# Analysis of Twitter the-algorithm source code with LangChain, GPT4 and Activeloop's Deep Lake
In this tutorial, we are going to use Langchain + Activeloop's Deep Lake with GPT4 to analyze the code base of the twitter algorithm. 

Define OpenAI embeddings, Deep Lake multi-modal vector store api and authenticate. For full documentation of Deep Lake please follow [docs](https://docs.activeloop.ai/) and [API reference](https://docs.deeplake.ai/en/latest/).

Authenticate into Deep Lake if you want to create your own dataset and publish it. You can get an API key from the [platform](https://app.activeloop.ai)

In [3]:
from langchain_community.llms import Ollama
from langchain_community.embeddings import OllamaEmbeddings
import os
from langchain_community.vectorstores import FAISS

In [5]:
#embeddings = OpenAIEmbeddings(disallowed_special=())
embeddings = OllamaEmbeddings(model='nomic-embed-text:v1.5')

disallowed_special=() is required to avoid `Exception: 'utf-8' codec can't decode byte 0xff in position 0: invalid start byte` from tiktoken for some repositories

### 1. Index the code base (optional)
You can directly skip this part and directly jump into using already indexed dataset. To begin with, first we will clone the repository, then parse and chunk the code base and use OpenAI indexing.

Load all files inside the repository

Then, chunk the files

Execute the indexing. This will take about ~4 mins to compute embeddings and upload to Activeloop. You can then publish the dataset to be public.

`Optional`: You can also use Deep Lake's Managed Tensor Database as a hosting service and run queries there. In order to do so, it is necessary to specify the runtime parameter as {'tensor_db': True} during the creation of the vector store. This configuration enables the execution of queries on the Managed Tensor Database, rather than on the client side. It should be noted that this functionality is not applicable to datasets stored locally or in-memory. In the event that a vector store has already been created outside of the Managed Tensor Database, it is possible to transfer it to the Managed Tensor Database by following the prescribed steps.

In [None]:
# username = "davitbun"  # replace with your username from app.activeloop.ai
# db = DeepLake(
#     dataset_path=f"hub://{username}/twitter-algorithm",
#     embedding_function=embeddings,
#     runtime={"tensor_db": True}
# )
# db.add_documents(texts)

### 2. Question Answering on Twitter algorithm codebase
First load the dataset, construct the retriever, then construct the Conversational Chain

In [6]:
# aproximadamente 37 minutos
faiss_path = "faiss_index"

> _AVAILABLE DATA_

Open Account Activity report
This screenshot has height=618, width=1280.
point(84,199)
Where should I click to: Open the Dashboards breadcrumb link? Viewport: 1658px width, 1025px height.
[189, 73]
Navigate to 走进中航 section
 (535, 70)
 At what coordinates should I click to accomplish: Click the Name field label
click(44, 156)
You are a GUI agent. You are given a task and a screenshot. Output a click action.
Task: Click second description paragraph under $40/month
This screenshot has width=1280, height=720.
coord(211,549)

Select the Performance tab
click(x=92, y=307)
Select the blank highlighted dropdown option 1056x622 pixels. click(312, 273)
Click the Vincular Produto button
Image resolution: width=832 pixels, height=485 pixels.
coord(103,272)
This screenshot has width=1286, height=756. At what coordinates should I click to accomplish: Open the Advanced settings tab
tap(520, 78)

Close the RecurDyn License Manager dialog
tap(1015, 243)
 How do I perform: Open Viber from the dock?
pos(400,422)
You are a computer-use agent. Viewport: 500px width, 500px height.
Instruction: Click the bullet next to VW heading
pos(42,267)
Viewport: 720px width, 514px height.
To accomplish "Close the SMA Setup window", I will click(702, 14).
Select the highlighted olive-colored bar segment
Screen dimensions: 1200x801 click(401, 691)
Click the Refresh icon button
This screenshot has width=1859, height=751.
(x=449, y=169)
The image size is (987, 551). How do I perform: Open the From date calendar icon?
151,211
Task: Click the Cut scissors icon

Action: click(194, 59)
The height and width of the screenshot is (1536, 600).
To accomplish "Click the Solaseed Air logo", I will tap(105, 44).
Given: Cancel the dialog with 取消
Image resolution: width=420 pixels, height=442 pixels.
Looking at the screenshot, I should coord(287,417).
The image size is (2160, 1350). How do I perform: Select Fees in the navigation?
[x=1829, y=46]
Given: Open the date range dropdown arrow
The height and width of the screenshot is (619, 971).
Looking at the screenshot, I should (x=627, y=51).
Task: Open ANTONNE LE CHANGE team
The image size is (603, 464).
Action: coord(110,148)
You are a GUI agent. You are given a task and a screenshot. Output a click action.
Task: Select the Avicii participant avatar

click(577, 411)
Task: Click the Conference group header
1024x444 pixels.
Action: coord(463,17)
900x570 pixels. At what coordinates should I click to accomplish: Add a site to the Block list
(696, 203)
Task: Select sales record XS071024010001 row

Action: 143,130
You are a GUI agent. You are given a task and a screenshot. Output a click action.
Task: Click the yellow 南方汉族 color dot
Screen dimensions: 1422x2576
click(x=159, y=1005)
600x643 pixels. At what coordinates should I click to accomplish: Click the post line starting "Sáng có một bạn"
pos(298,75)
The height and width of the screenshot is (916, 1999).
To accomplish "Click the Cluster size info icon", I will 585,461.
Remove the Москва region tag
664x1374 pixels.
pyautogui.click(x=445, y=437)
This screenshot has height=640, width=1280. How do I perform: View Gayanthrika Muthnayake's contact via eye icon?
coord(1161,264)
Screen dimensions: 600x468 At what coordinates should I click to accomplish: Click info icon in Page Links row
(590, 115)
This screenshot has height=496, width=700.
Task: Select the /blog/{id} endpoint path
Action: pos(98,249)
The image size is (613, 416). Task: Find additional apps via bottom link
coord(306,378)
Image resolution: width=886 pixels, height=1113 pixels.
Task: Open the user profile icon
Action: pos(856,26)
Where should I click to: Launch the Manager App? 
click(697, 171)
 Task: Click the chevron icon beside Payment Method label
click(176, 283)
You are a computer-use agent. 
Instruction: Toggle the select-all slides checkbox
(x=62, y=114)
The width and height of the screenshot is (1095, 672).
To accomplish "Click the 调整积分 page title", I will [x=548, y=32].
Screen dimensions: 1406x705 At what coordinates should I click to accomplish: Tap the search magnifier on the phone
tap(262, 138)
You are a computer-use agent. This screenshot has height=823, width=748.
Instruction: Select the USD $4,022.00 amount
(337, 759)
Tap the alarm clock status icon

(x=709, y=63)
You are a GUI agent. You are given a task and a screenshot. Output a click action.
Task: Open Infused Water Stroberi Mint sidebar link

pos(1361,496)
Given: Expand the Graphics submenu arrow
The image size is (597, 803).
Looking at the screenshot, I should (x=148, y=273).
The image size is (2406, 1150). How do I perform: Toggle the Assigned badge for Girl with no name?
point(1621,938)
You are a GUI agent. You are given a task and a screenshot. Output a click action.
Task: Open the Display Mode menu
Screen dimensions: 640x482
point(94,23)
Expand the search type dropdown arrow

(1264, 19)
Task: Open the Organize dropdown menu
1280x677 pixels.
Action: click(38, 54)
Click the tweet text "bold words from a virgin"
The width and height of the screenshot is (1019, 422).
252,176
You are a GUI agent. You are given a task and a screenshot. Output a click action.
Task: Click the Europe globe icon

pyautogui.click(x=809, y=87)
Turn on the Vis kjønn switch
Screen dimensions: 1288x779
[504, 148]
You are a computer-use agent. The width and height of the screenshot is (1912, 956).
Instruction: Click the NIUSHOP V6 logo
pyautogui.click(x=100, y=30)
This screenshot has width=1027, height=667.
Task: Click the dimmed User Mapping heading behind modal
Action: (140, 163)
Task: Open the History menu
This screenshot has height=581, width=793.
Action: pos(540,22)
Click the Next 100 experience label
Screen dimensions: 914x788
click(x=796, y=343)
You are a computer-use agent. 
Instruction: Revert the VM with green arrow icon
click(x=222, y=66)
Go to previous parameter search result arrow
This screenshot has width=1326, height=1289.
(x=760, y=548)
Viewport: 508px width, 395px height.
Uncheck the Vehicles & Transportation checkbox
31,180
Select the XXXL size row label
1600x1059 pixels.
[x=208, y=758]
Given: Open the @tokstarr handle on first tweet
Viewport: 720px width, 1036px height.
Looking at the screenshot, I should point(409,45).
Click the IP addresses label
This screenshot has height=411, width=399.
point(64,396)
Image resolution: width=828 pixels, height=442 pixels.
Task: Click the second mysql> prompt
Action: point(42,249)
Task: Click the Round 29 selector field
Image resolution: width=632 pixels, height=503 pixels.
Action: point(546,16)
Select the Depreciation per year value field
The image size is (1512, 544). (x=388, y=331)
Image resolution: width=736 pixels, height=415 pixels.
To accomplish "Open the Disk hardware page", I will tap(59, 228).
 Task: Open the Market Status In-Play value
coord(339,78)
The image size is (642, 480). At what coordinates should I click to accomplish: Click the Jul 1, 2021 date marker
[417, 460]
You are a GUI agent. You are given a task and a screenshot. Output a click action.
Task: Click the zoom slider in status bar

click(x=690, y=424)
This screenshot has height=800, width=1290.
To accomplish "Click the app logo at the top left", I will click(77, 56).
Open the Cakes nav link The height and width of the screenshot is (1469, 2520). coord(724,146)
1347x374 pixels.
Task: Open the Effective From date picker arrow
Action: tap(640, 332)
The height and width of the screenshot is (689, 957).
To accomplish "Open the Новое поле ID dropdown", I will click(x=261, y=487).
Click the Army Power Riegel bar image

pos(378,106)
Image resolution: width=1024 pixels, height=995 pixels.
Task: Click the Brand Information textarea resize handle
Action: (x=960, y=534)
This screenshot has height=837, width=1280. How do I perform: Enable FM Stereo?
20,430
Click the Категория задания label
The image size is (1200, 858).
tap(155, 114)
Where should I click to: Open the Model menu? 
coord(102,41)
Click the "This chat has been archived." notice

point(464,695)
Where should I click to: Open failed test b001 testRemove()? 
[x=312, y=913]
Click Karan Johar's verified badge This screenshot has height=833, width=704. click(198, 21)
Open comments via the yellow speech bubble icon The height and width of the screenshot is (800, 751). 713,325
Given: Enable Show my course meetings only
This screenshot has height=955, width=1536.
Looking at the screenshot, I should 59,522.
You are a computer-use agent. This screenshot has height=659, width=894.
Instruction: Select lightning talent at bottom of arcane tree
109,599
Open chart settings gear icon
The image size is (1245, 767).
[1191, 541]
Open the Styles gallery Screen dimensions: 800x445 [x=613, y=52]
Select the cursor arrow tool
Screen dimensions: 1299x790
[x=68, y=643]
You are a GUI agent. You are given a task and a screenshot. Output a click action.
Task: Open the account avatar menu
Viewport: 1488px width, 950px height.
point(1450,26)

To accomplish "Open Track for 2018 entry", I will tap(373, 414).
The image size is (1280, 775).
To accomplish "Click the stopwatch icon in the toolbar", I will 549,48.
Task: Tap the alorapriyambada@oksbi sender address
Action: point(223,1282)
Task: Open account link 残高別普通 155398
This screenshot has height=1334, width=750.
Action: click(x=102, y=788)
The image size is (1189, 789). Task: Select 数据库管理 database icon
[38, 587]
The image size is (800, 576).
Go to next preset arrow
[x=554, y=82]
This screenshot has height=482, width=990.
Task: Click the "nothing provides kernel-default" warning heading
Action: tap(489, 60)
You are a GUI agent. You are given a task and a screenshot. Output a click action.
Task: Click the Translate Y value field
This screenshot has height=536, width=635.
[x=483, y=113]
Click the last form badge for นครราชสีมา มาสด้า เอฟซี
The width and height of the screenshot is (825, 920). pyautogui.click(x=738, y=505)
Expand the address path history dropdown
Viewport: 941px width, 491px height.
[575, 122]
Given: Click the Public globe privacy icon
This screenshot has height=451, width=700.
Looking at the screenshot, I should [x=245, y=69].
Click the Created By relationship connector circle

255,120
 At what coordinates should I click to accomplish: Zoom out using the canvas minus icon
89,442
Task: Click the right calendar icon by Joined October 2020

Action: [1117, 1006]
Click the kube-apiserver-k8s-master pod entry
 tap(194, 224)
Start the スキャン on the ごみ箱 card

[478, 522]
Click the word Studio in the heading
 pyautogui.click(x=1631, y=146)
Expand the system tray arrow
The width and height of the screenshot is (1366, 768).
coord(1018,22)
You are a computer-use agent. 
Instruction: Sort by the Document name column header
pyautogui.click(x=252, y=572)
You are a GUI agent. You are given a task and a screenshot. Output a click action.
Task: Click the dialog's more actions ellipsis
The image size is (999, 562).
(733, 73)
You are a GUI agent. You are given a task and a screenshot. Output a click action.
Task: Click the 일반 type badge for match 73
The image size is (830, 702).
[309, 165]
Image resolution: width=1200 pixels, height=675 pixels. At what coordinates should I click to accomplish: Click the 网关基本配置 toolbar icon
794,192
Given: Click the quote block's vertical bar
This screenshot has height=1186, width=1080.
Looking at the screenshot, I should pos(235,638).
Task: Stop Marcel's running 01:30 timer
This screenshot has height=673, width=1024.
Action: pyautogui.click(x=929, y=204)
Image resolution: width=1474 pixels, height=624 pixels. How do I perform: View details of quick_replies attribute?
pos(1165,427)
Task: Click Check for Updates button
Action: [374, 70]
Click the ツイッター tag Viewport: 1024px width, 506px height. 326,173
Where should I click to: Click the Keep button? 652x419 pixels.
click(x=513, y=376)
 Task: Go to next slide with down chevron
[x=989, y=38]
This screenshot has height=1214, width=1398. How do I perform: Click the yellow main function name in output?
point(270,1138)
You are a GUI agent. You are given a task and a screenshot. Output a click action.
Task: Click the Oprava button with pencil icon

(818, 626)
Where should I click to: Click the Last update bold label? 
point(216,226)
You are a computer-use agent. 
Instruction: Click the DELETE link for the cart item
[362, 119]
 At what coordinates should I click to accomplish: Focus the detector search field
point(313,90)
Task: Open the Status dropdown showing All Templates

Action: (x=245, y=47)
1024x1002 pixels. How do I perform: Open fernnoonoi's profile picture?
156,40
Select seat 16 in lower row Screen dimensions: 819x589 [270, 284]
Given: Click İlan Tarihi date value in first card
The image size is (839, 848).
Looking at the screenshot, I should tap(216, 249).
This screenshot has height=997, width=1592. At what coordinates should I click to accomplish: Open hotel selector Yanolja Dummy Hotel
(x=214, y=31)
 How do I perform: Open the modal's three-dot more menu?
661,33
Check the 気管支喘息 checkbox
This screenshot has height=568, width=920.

> _PROBLEMS TO SOLVE_
A. Answer these questions about the Twitter algorithm tutorial:
(i) Which model name is passed to OllamaEmbeddings?
(ii) About how long does the tutorial say indexing takes to compute embeddings and upload to Activeloop?
(iii) What runtime parameter must be specified when creating the vector store to run queries on the Managed Tensor Database?
B. In the Twitter algorithm tutorial, what do you get if you write out the part between "# Analysis of" and "from the [platform](https://app.activeloop.ai)", inclusive, with "Deep Lake" replaced by "DeepLake"?
C. Can you extend the Twitter algorithm tutorial past its final line?

> _EXERCISE ANSWERS_
A.
(i) 'nomic-embed-text:v1.5'
(ii) About 4 minutes
(iii) {'tensor_db': True}

B.
# Analysis of Twitter the-algorithm source code with LangChain, GPT4 and Activeloop's DeepLake
In this tutorial, we are going to use Langchain + Activeloop's DeepLake with GPT4 to analyze the code base of the twitter algorithm. 

Define OpenAI embeddings, DeepLake multi-modal vector store api and authenticate. For full documentation of DeepLake please follow [docs](https://docs.activeloop.ai/) and [API reference](https://docs.deeplake.ai/en/latest/).

Authenticate into DeepLake if you want to create your own dataset and publish it. You can get an API key from the [platform](https://app.activeloop.ai)

C.
if os.path.exists(faiss_path):
    db = FAISS.load_local(faiss_path, embeddings, allow_dangerous_deserialization=True)
    print(db.index.ntotal)

20873


In [7]:
retriever = db.as_retriever()
retriever.search_kwargs["distance_metric"] = "cos"
retriever.search_kwargs["fetch_k"] = 100
retriever.search_kwargs["maximal_marginal_relevance"] = True
retriever.search_kwargs["k"] = 10

You can also specify user defined functions using [Deep Lake filters](https://docs.deeplake.ai/en/latest/deeplake.core.dataset.html#deeplake.core.dataset.Dataset.filter)

In [8]:
def filter(x):
    # filter based on source code
    if "com.google" in x["text"].data()["value"]:
        return False

    # filter based on path e.g. extension
    metadata = x["metadata"].data()["value"]
    return "scala" in metadata["source"] or "py" in metadata["source"]


### turn on below for custom filtering
# retriever.search_kwargs['filter'] = filter

In [10]:
from langchain.chains import ConversationalRetrievalChain


model = Ollama(model="mistral:7b")
qa = ConversationalRetrievalChain.from_llm(model, retriever=retriever)

In [13]:
questions = [
    "O que é o método similarity_search_with_score?",
    "O que é a opção maximal_marginal_relevance?",
    "Para que serve a classe ConversationalRetrievalChain?"
]
chat_history = []

for question in questions:
    result = qa({"question": question, "chat_history": chat_history})
    chat_history.append((question, result["answer"]))
    print(f"-> **Questão**: {question} \n")
    print(f"**Resposta**: {result['answer']} \n")

-> **Questão**: O que é o método similarity_search_with_score?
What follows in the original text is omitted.